▶ EXTRAIT:
· · · ·
Pierres de pavage, nommément pierres de pavage pour pavés calibrés, ensembles de pierres de pavage circulaires, pierres de pavage en pierre des champs, ensembles de pierres de pavage octogonales, pierres sous forme de dalles pour pavés et jardins, pierres de pavage à surface brossée, pierres de pavage à surface sablée, pierres de pavage en pierre plate pour mosaïque ou pierres de pavage irrégulières, pierres de pavage en pierre plate taillées en carré, pierres de pavage polis.

Carreaux de pavage, nommément carreaux de pavage pour pavés calibrés, ensembles de carreaux de pavage circulaires, carreaux de pavage en pierre des champs, ensembles de carreaux de pavage octogonaux, carreaux sous forme de dalles pour pavés et jardins, carreaux de pavage à surface brossée, carreaux de pavage à surface sablée, carreaux de pavage en pierre plate pour mosaïque ou carreaux de pavage irréguliers, carreaux de pavage en pierre plate taillés en carré, carreaux de pavage polis.

Pierres, nommément pierres de couronnement à bords arrondis, pierres pour margelles, pierres pour bordures, pierres de couronnement taillées à la main, pierres pour bordures de trottoirs, pierres naturelles à bords arrondis à la main pour dessus de colonne, pierres pour murets et ouvrages de maçonnerie pour aires piétonnières, parcs et jardins, pierres de couronnement pour contours de piscine, pierres ciselées à la main pour dessus de colonne, pierres à bords moulurés pour dessus de colonne, pierres lisses pour dessus de colonne, pierres pour pas japonais, pierres sphériques lisses pour dessus de colonne, pierres pour la construction d’assises rocheuses, pierres pour la construction de marches, pierres pour la construction de murets, pierres de couronnement pour murets.
· · · ·
▶ ENREGISTREMENTS:
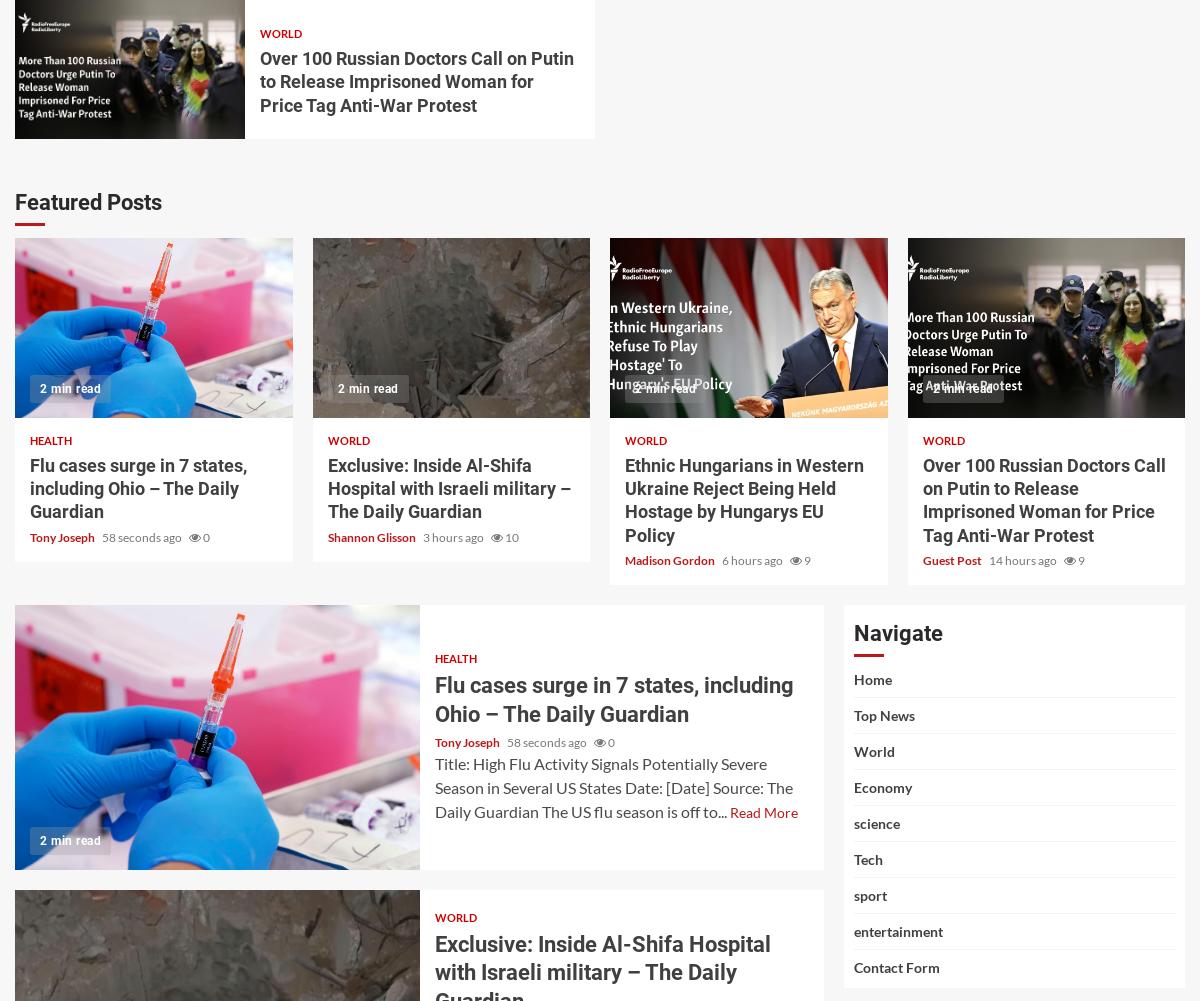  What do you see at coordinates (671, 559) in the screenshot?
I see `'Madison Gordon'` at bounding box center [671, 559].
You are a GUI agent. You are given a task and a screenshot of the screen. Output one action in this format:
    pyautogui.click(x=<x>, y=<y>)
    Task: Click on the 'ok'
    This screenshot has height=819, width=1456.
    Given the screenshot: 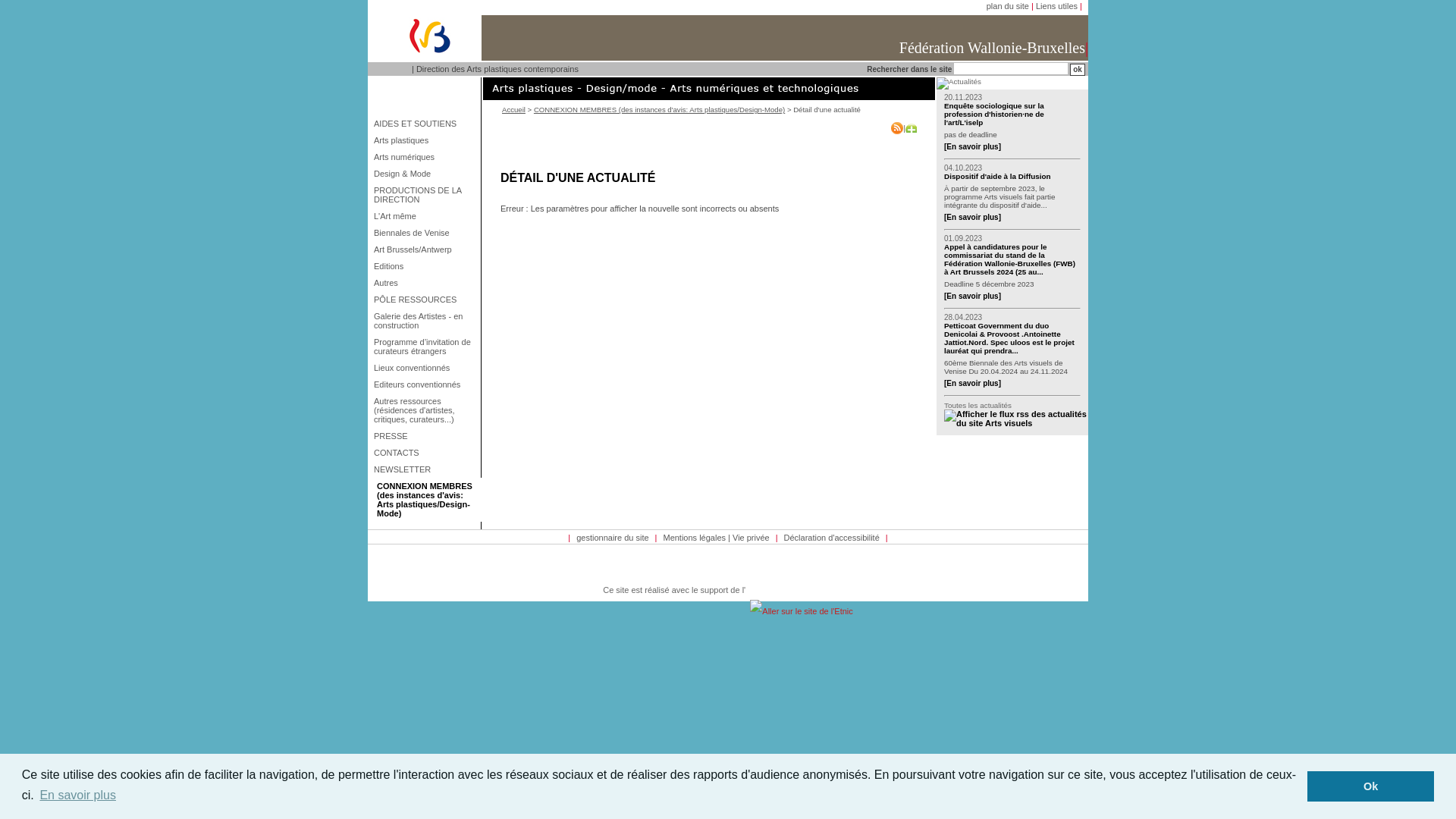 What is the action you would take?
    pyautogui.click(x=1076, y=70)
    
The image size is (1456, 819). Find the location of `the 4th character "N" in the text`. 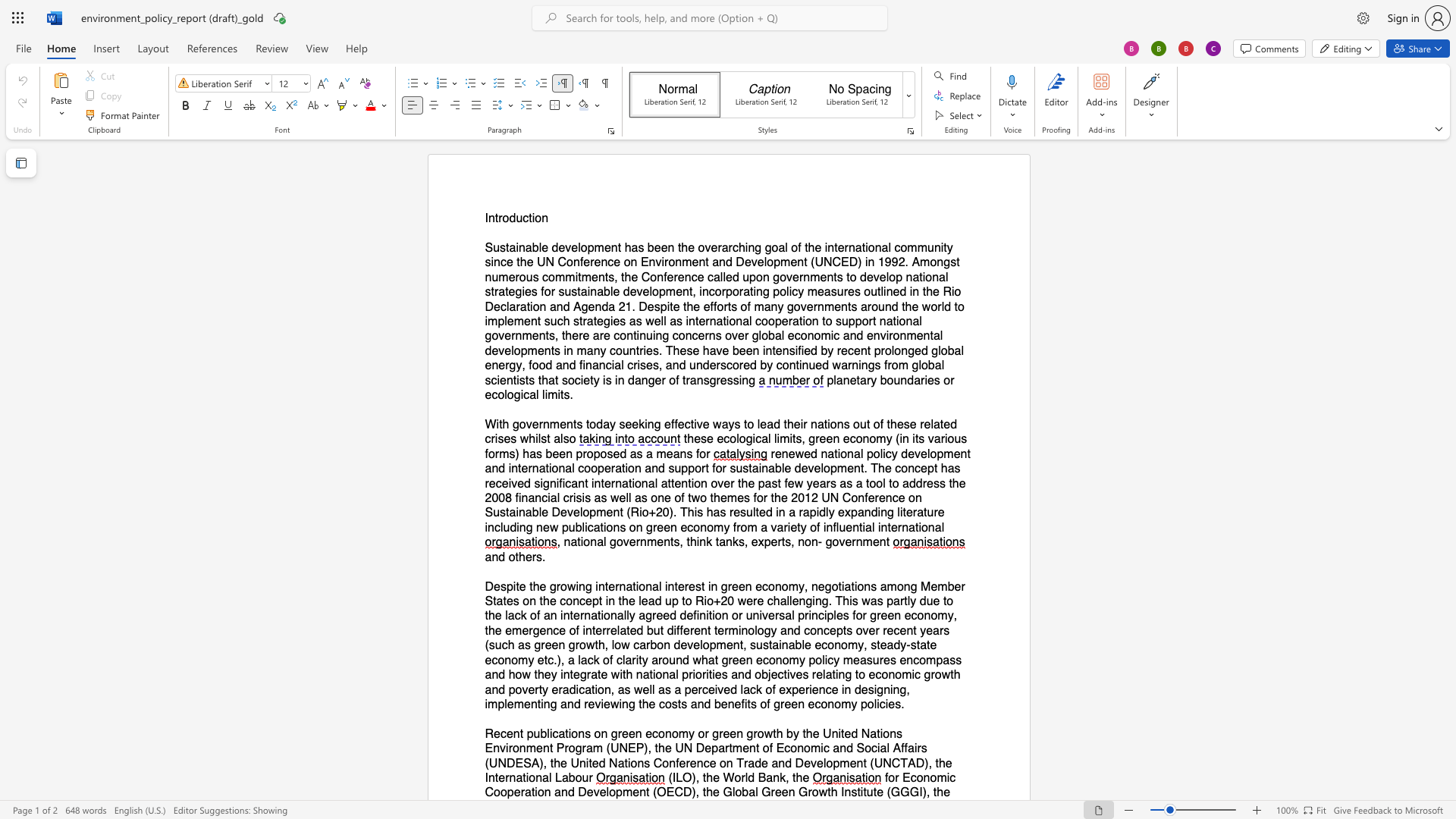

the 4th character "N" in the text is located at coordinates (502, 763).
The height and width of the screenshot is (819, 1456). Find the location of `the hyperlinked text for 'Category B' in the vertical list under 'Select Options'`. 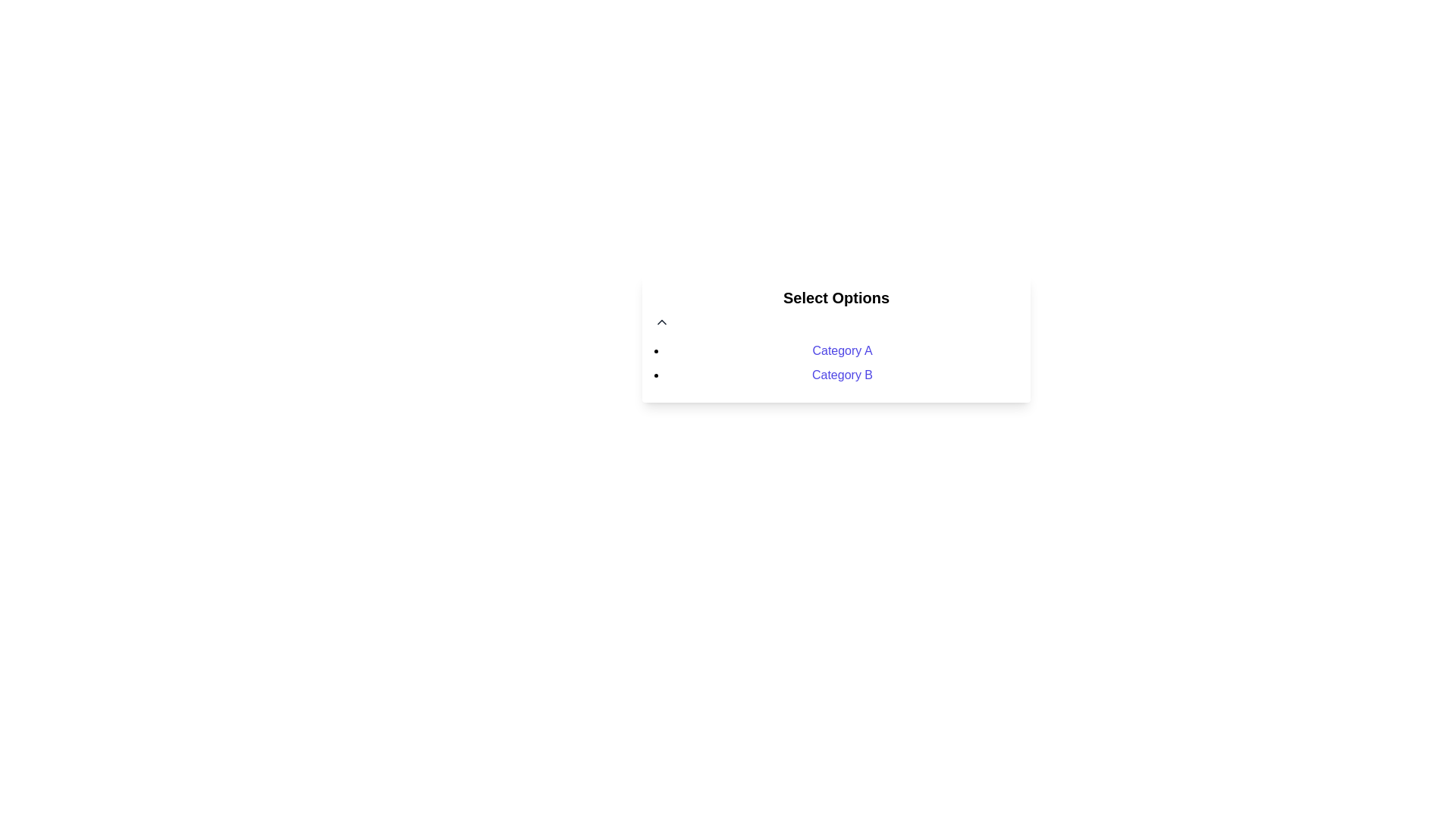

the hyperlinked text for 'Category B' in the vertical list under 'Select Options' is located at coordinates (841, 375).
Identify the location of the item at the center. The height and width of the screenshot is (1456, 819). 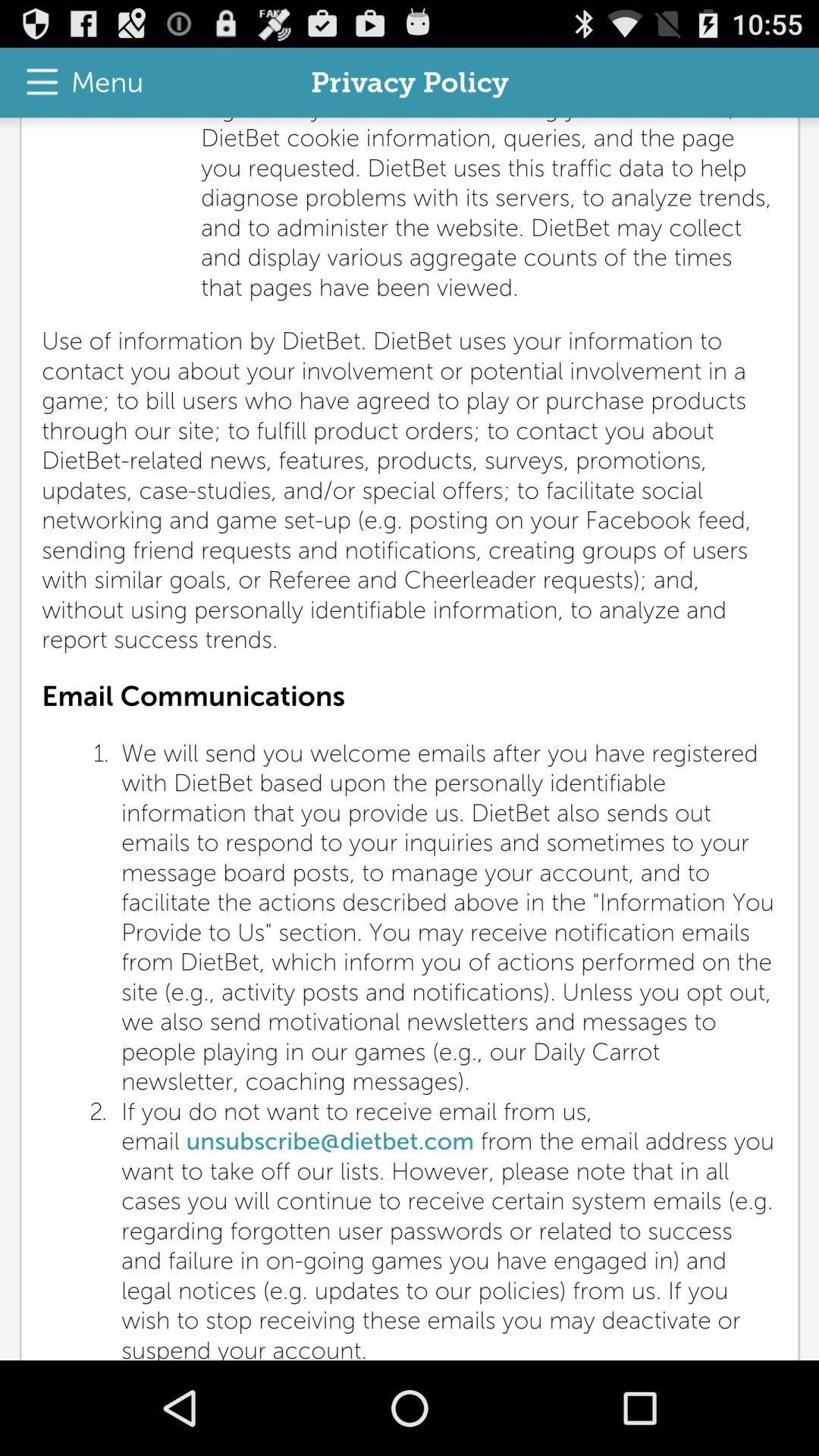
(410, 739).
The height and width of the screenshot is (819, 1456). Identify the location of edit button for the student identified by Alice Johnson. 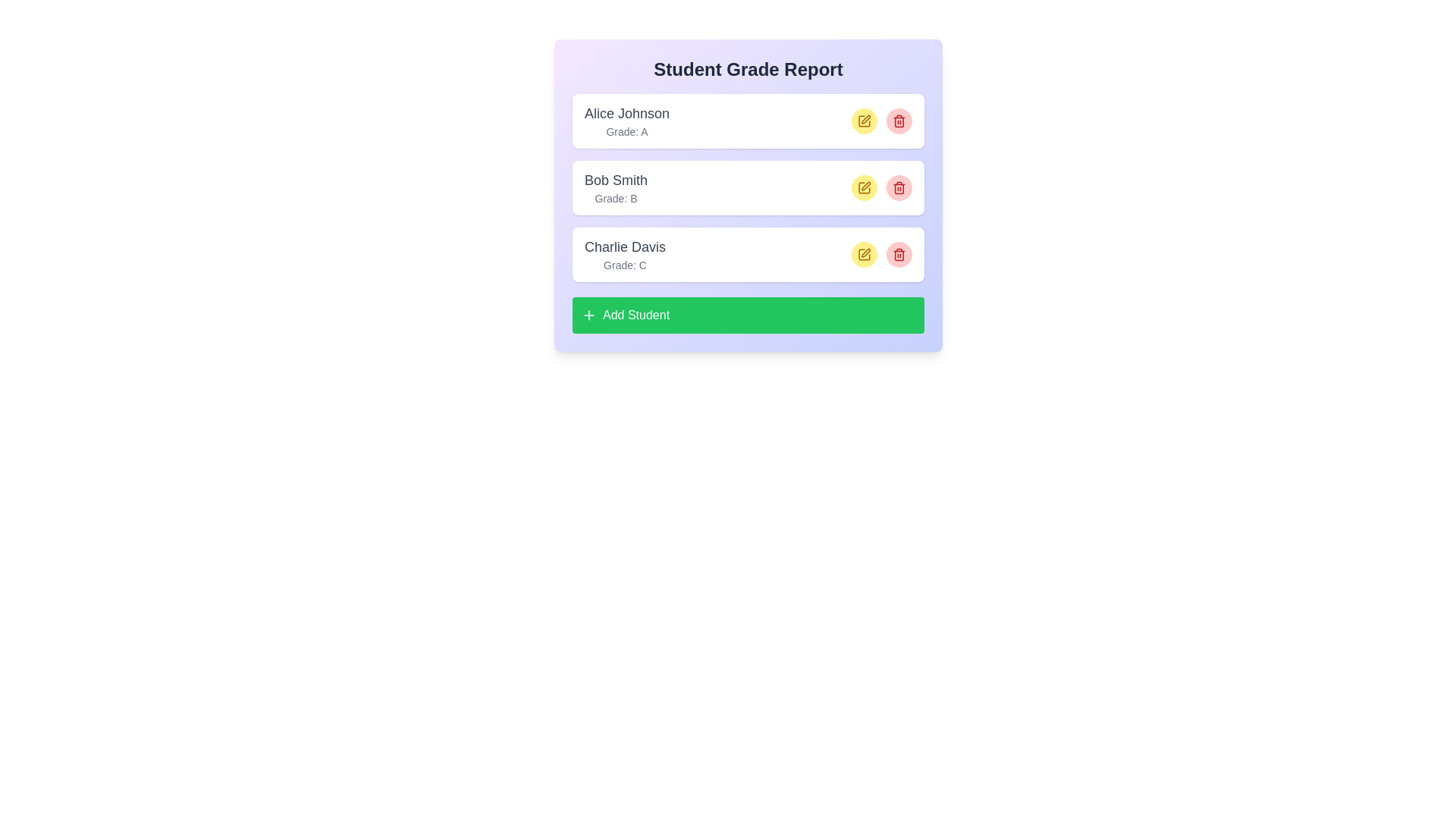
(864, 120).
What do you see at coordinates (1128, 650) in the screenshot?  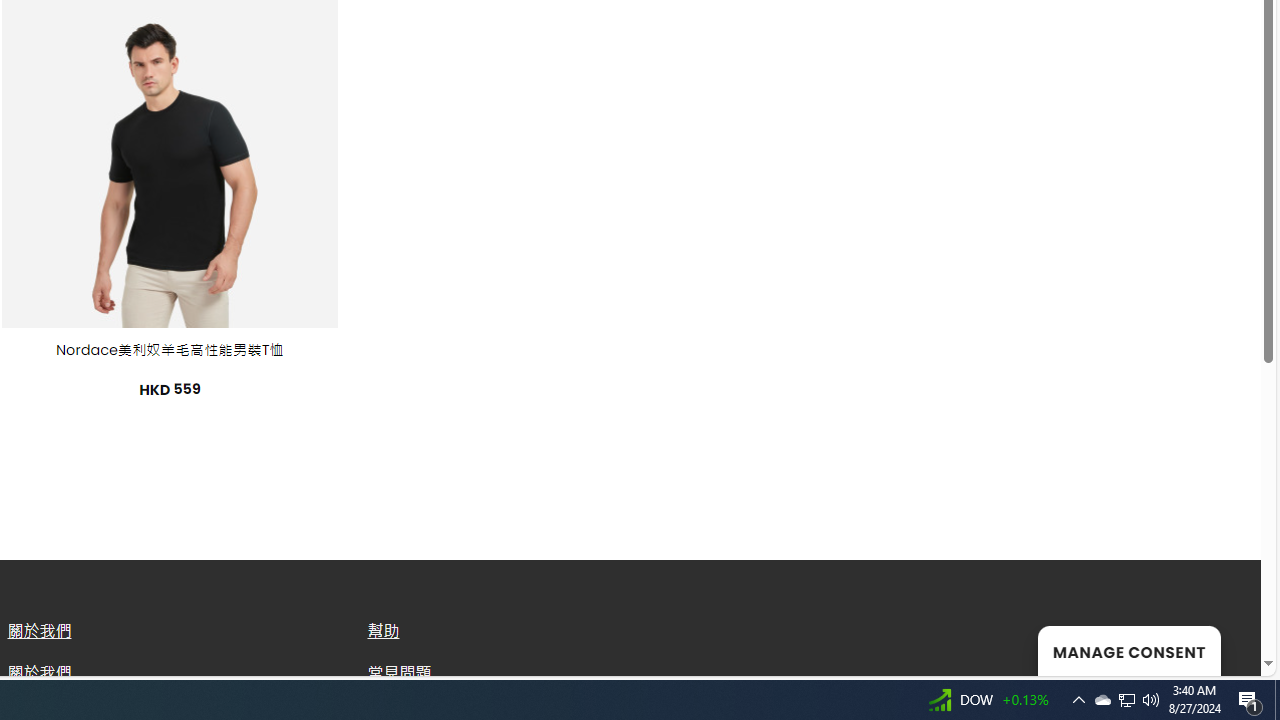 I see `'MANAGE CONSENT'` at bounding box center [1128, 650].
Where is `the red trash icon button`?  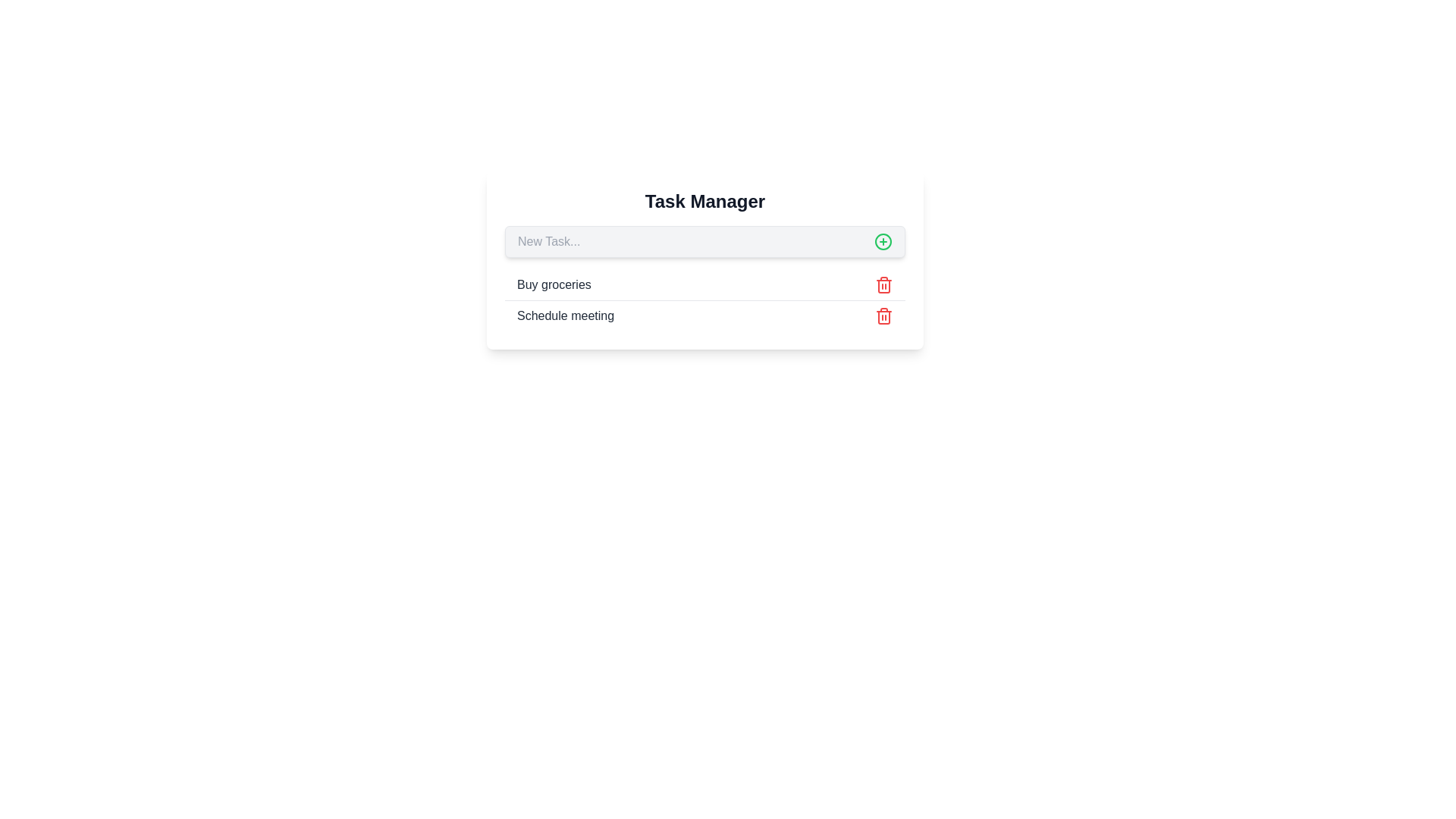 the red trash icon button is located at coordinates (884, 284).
· · · ·
▶ CONSIGNE 1: D'après l'extrait sur les pierres et carreaux de pavage, les affirmations suivantes sont-elles exactes ? (a) Des carreaux de pavage polis y figurent. (b) On y trouve des pierres de couronnement pour contours de piscine. (c) Les pierres lisses y sont destinées aux bordures de trottoirs. Répondez par oui ou par non pour chacune, en citant les mots décisifs de l'extrait.
▶ CONSIGNE 2: Dans les enregistrements, remplacez "screenshot" par "capture" dans les lignes qui commencent à celle contenant "You are a GUI" et se terminent à celle contenant "This screenshot has", toutes deux incluses. Recopiez seulement ces lignes, sans autre modification.
L'extrait et les enregistrements n'ont aucun lien entre eux.

▶ RÉPONSE FINALE 1:
(a) Oui : « carreaux de pavage polis ».
(b) Oui : « pierres de couronnement pour contours de piscine ».
(c) Non : « pierres lisses pour dessus de colonne ».

▶ RÉPONSE FINALE 2:
You are a GUI agent. You are given a task and a capture of the screen. Output one action in this format:
    pyautogui.click(x=<x>, y=<y>)
    Task: Click on the 'ok'
    This capture has height=819, width=1456.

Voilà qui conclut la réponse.